> EXTRAIT SOURCE:
▼

Décidément, les « wokes » ont le dos large. Qui sont-ils, au juste ? Pierre Poilievre en parle en termes vagues, comme lorsqu’il parle des « gatekeepers », ces élites politico-médiatico-bureaucratiques qui hanteraient les corridors du parlement et dont l’unique objectif serait de rendre nos vies plus misérables.

Ces ennemis invisibles, nous dit Pierre Poilievre, ne sont pas là pour nous aider, mais pour nous écraser. Ils travaillent sournoisement contre le peuple.

Le député de Carleton a clairement décidé d’emprunter la recette populiste qui a propulsé Donald Trump à la Maison-Blanche en 2016.

D’abord, exploiter la colère et les insécurités des laissés-pour-compte. Ensuite, dénigrer les « élites » en bloc. Tordre les faits et la vérité. Proposer des solutions simplistes à des enjeux complexes, comme l’utilisation de bitcoins pour lutter contre l’inflation…

Mais si Pierre Poilievre pique sans gêne la recette populiste de Trump pour accéder à la tête du Parti conservateur, il faut reconnaître que bon nombre de ses idées n’ont pas grand-chose à voir avec celles de l’ancien président.

Prenez l’immigration, par exemple.

Vanessa, 29 ans, a voté NPD aux dernières élections fédérales. La prochaine fois, elle songe à voter pour le Parti conservateur, si Pierre Poilievre en devient le chef.

Elle est née au Burundi. Son conjoint, Camy, 26 ans, est d’origine congolaise. C’est lui qui l’a entraînée ici ce soir. « En tant que jeune, on se sent un peu étouffé en ce moment, m’explique-t-il. On regarde le marché immobilier et on perd un peu l’espoir. »

Vanessa a surtout aimé le moment où Pierre Poilievre a dit que la race de la nation canadienne, c’était la liberté.

▲

> DOCUMENTS FOURNIS:

▼

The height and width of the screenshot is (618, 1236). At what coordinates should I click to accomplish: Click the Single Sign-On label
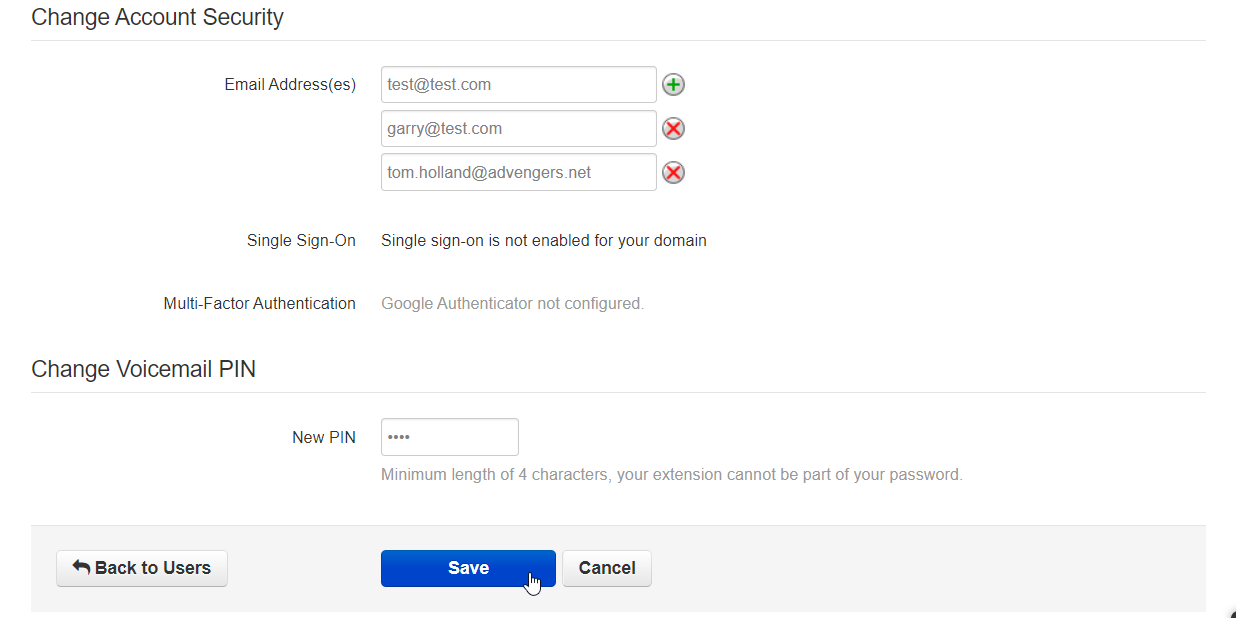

▲

> QUESTIONS:
[a] Dans l'extrait sur Pierre Poilievre, recopiez le passage qui commence par les mots contenant « Ces ennemis invisibles, nous » et se termine par « de l’ancien président. », en changeant « recette » en « formule ».
[b] D'après l'extrait sur Pierre Poilievre, de quelle origine est Camy ?
[c] Poursuivez l'extrait sur Pierre Poilievre à partir de sa dernière phrase.
Les lignes ci-dessus forment un matériau indépendant de l'extrait sur Pierre Poilievre.

> RÉPONSES PAR NUMÉRO:
[a]
Ces ennemis invisibles, nous dit Pierre Poilievre, ne sont pas là pour nous aider, mais pour nous écraser. Ils travaillent sournoisement contre le peuple.

Le député de Carleton a clairement décidé d’emprunter la formule populiste qui a propulsé Donald Trump à la Maison-Blanche en 2016.

D’abord, exploiter la colère et les insécurités des laissés-pour-compte. Ensuite, dénigrer les « élites » en bloc. Tordre les faits et la vérité. Proposer des solutions simplistes à des enjeux complexes, comme l’utilisation de bitcoins pour lutter contre l’inflation…

Mais si Pierre Poilievre pique sans gêne la formule populiste de Trump pour accéder à la tête du Parti conservateur, il faut reconnaître que bon nombre de ses idées n’ont pas grand-chose à voir avec celles de l’ancien président.

[b] Il est d'origine congolaise.

[c]
Cette liberté, a-t-il ajouté, n’est pas un jeu à somme nulle : si on en donne plus au musulman, le chrétien en aura plus, lui aussi. Si on offre plus d’occasions à un immigrant, ça peut donner un médecin de plus dans notre quartier…

On est loin du discours préélectoral de Donald Trump, qui promettait de construire un mur entre les États-Unis et le Mexique et qui traitait les migrants mexicains de voleurs et de violeurs. Avant chacun de ses discours, Pierre Poilievre est présenté par sa femme Anaida, qui raconte comment son père a abandonné sa carrière au Venezuela pour refaire sa vie au Canada. Chaque matin, quand elle était enfant, son père grimpait dans la boîte d’un pick-up pour aller ramasser des légumes dans les champs du Québec…

Sur bien d’autres points, Donald Trump et Pierre Poilievre ne partagent pas les mêmes idées. Mais les idées n’ont rien à voir avec le populisme, dont le propre est de s’adapter au gré du vent et des circonstances.

Cette fois, les circonstances, c’est le prix de l’essence, l’inflation, la flambée immobilière et, bien sûr, la pandémie.

Ce n’est pas la première fois, cette année, que Jérémy prend l’autoroute 50, direction ouest.

La première fois, c’était en janvier, pour participer au convoi de la liberté. Il avait dormi dans sa voiture, en plein centre-ville d’Ottawa, en plein mois de janvier.

Pour le jeune homme de Saint-Jérôme, c’était vraiment ça : une lutte pour la liberté. Pas une manif illégale, surtout pas un siège. « Pour moi, c’était décourageant, ce qu’on a pu imposer. Les libertés brimées, réduites à leur minimum, comme des animaux qu’on met en cage… »

Jérémy ne connaît pas grand-chose à la politique. Il a découvert Pierre Poilievre sur les réseaux sociaux. Son message a fait mouche.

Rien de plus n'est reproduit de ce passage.